(Billet 368) – Quel Maroc futur sans moralisation de la vie… tout court !

(Billet 368) – Quel Maroc futur sans moralisation de la vie… tout court !

Voilà donc, après plus de trois mois de confinement, d’enfermement, de questionnements… on reprend progressivement la vie « normale », avec moult tâtonnements. Nous ne sommes pas encore sortis de la crise sanitaire que, déjà, on entre dans la récession économique, la dépression sociale, et sans doute l’impasse politique. On a dit et redit que le monde d’après sera différent de celui d’avant, parce que quand on était « dedans », on avait espéré que tant de choses allaient changer. Qu’en est-il ?

Durant ces trois derniers mois et quoiqu’on en dise, le Maroc aura réussi à contenir le virus. Il aura fallu de la conscience, de la patience, des prémisses de bonne gouvernance, et surtout, une résurgence des belles et grandes valeurs qui font une communauté humaine digne de ce nom. La solidarité battait son plein, la confiance était de mise, et les gens étaient, enfin, égaux !

Puis, la levée progressive du confinement s’est accompagnée d’une levée un peu plus rapide de ces valeurs. Tour d’horizon.

1/ L’Etat/gouvernement. Au début, tout allait pour le mieux dans le meilleur des mondes, et dans le plus beau des pays. Décisions audacieuses pour la protection de tous, sur les plans économique, financier, social… Puis, avec le temps, les comportements (a)normaux réapparurent, lentement, déboulant comme une deuxième vague. Cacophonie des uns, pusillanimité chez d’autres, et indélicatesses en cascade de ministres déjà épinglés ou qui le seront prochainement, d’anciens ministres bousculés et rattrapés, ou qui le seront immanquablement. La moralisation politique n’est plus en cours, mais à rebours.

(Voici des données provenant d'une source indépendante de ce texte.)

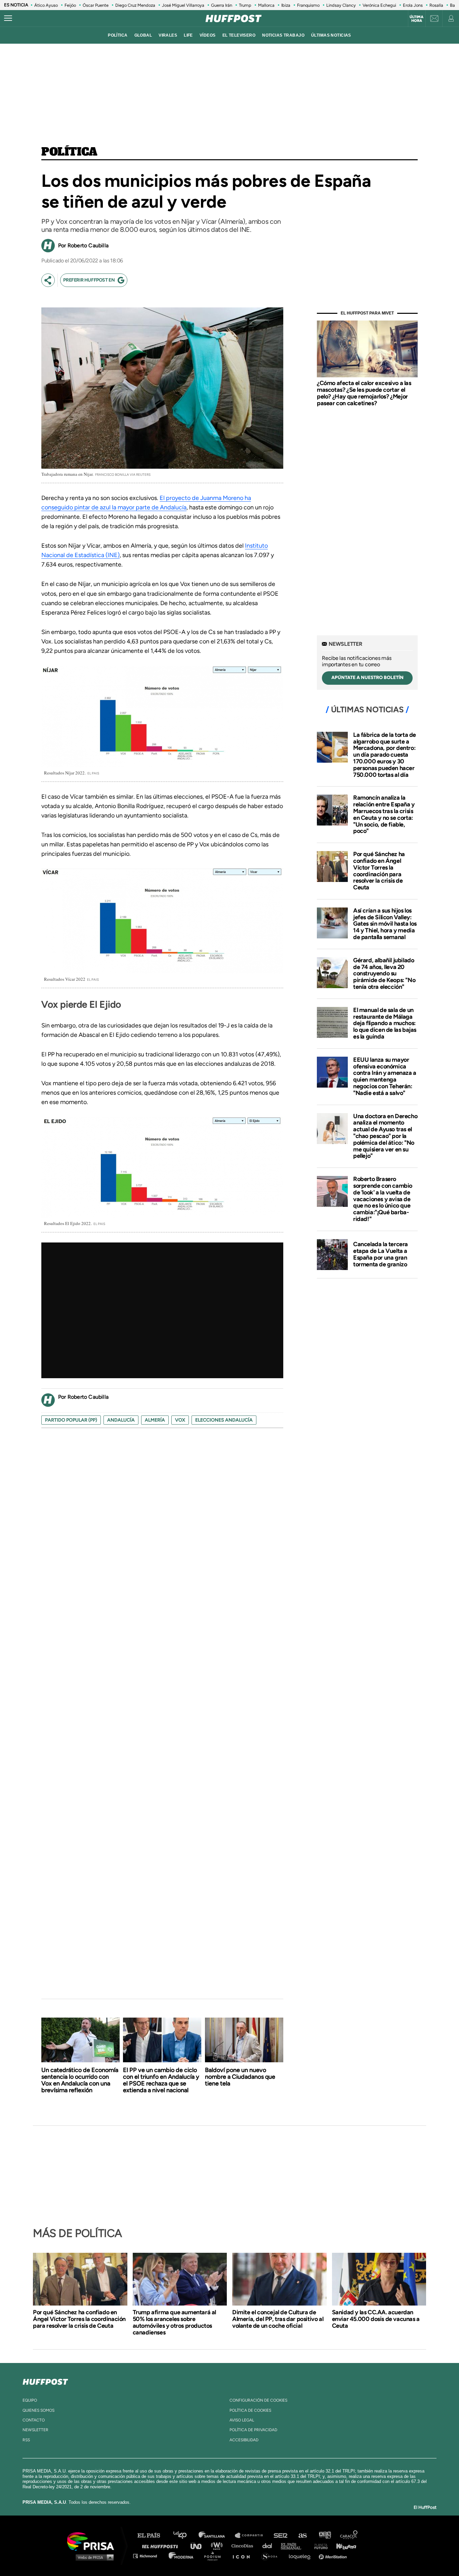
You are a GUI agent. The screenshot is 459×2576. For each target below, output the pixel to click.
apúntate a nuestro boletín (367, 677)
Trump (245, 5)
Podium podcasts (214, 2555)
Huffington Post (161, 2545)
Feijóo (70, 5)
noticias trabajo (283, 35)
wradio (218, 2545)
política (117, 35)
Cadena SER (281, 2535)
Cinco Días (244, 2545)
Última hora (416, 19)
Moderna (181, 2555)
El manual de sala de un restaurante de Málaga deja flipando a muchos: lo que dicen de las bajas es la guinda (384, 1023)
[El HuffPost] (233, 18)
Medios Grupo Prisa (93, 2557)
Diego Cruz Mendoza (135, 5)
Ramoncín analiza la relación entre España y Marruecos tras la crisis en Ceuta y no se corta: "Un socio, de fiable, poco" (384, 814)
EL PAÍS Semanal (294, 2545)
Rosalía (436, 5)
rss (26, 2440)
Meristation (334, 2555)
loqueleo (301, 2555)
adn (324, 2535)
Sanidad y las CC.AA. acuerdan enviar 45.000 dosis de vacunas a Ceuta (376, 2319)
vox (180, 1420)
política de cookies (250, 2410)
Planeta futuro (318, 2545)
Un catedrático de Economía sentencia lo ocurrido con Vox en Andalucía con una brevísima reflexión (79, 2080)
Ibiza (285, 5)
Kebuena (343, 2545)
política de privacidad (253, 2429)
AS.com (302, 2535)
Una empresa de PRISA (93, 2540)
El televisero (239, 35)
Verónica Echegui (379, 5)
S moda (271, 2555)
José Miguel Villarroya (183, 5)
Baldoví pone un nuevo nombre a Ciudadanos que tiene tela (240, 2076)
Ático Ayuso (46, 5)
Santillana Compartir (252, 2535)
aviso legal (242, 2420)
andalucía (121, 1420)
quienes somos (38, 2410)
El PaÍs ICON (243, 2555)
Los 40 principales (185, 2535)
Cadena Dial (269, 2545)
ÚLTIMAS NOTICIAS (331, 35)
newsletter (35, 2429)
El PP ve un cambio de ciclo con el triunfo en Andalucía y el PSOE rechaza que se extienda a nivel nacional (161, 2080)
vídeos (208, 35)
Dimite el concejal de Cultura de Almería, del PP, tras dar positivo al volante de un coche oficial (277, 2319)
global (143, 35)
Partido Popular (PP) (71, 1420)
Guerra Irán (221, 5)
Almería (155, 1420)
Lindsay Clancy (341, 5)
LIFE (188, 35)
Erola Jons (413, 5)
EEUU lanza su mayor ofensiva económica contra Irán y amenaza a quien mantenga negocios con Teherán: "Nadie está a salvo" (384, 1076)
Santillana (216, 2535)
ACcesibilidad (244, 2440)
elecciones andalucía (224, 1420)
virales (168, 35)
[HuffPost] (45, 2380)
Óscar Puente (96, 5)
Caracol (349, 2535)
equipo (30, 2400)
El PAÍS (152, 2535)
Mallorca (266, 5)
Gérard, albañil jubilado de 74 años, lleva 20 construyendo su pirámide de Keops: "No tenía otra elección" (384, 973)
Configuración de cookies (258, 2400)
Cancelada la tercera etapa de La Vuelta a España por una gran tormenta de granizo (380, 1254)
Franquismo (308, 5)
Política (69, 152)
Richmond (148, 2555)
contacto (34, 2420)
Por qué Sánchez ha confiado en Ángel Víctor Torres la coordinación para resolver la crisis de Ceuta (379, 870)
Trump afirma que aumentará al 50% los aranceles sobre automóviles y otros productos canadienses (174, 2322)
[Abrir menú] (8, 18)
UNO (199, 2545)
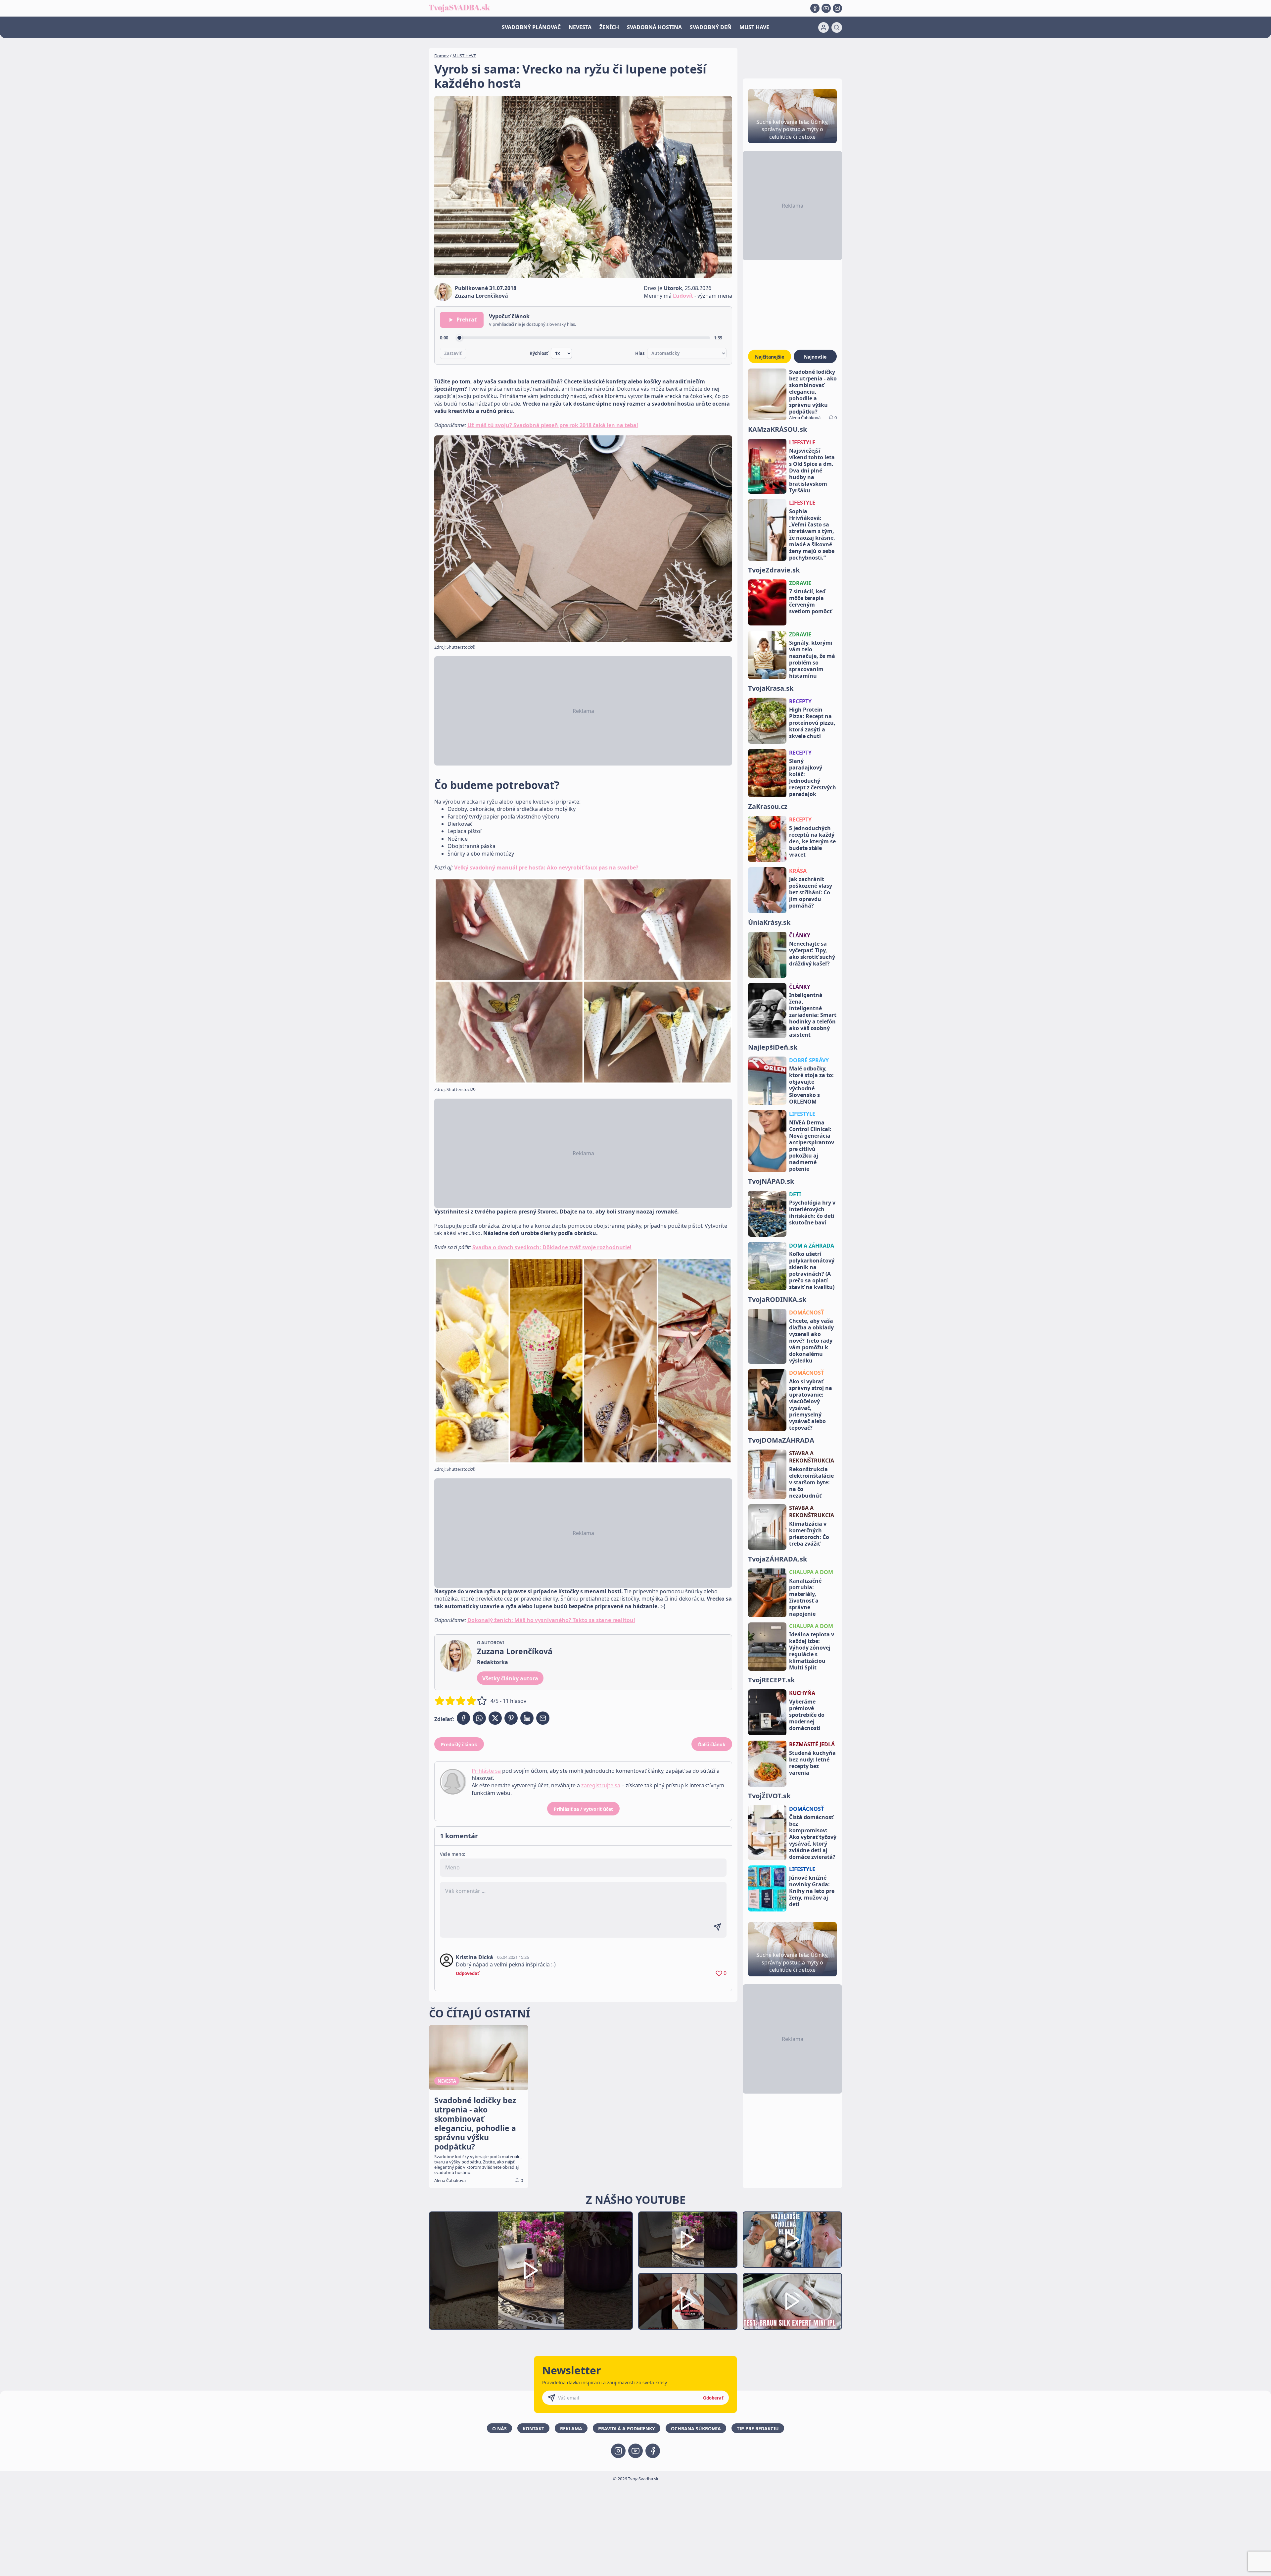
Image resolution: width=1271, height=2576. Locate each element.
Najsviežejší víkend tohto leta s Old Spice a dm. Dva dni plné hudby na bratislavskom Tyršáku (812, 470)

2/ L’entreprise. Hormis les grandes, très grandes, qui ont contribué au Fonds Covid, beaucoup d’autres entreprises ont fraudé, déclarant une très hypothétique cessation d’activité, totale ou partielle. Ces très indélicats patrons ont donc triché avec la CNSS, qui gagnerait à éplucher leurs comptes. Et la CGEM au lieu de pousser des glapissements faussement indignés, serait mieux inspirée de froncer le sourcil… par exemple sur ces établissements scolaires privés (de morale), qui rançonnent et braconnent… ou ces cliniques tout aussi privées (d’éthique) qui déclarent l’arrêt de travail partiel alors que leurs patrons rivalisent avec Crésus… la moralisation de...

l’entreprise et de certaines professions libérales est un immense chantier qui démoraliserait même le grand Hercule !

3/ Le citoyen. Quelle joie et quel bonheur de retrouver nos gens brûler les feux et griller la politesse, foncer comme s’ils avaient le virus aux trousses, et retrouver leurs chers stationnements en double, triple, position, rédiger tranquillou des messages au volant, rouler sur la bande d’arrêt d’urgence et se jouer des files d’attente… Ne pas porter de masques mais toucher, palper, embrasser, enlacer leurs prochains… insulter copieusement sur les réseaux… la moralisation du public devient une urgence nationale !

4/ Les partis politiques. Avant, ils ne disaient rien ou bien n’importe quoi. Aujourd’hui, c’est pareil. Le PJD absout de sacrés pécheurs, le RNI se félicite encore et encore, l’Istiqlal reprend le discours d’antan sans jamais penser à se réinventer, le PAM intrigue (au lecteur de donner à ce verbe le sens qu’il entend), l’USFP râle (au lecteur, encore, de donner…), le PPS sermonne, et les autres, tous les autres, ânonnent. Toute moralisation de ces gens-là semble relever de l’impossible.

Nous avons vu en mars, avril et mai un Maroc infiniment beau, uni dans l’adversité, mobilisé dans l’efficacité, solidaire, égalitaire, repeint en rose. Nous avons espéré que cela se prolonge à l’après-Covid, mais aujourd’hui nous ne voyons que ce grand vide moral et éthique qui nous submerge, nous engloutit, nous pétrifie. Comment reprendre les activités et relancer la machine si nous revenons à nos égoïsmes d’antan, si nous ne profitons pas de cette expérience pour aller « plus vite, plus haut, plus fort » et plus honnêtement ? Comment semer ces petites graines qui, au fil du temps, grandiront et formeront ce grand arbre protecteur, les pieds plantés en Afrique et les yeux fureteurs vers le monde ?

Candeur, utopie, idéalisme ? Sans doute, au vu des comportements des uns et des autres. Nous sommes donc dans une phase de sortie d’épidémie, encore inachevée, mais avec la crise économique et sociale qui se profile, ce sont nos derniers espoirs d’un Maroc meilleur qui seront achevés. Sauf holà, sauf sursaut, qui viendrait du haut.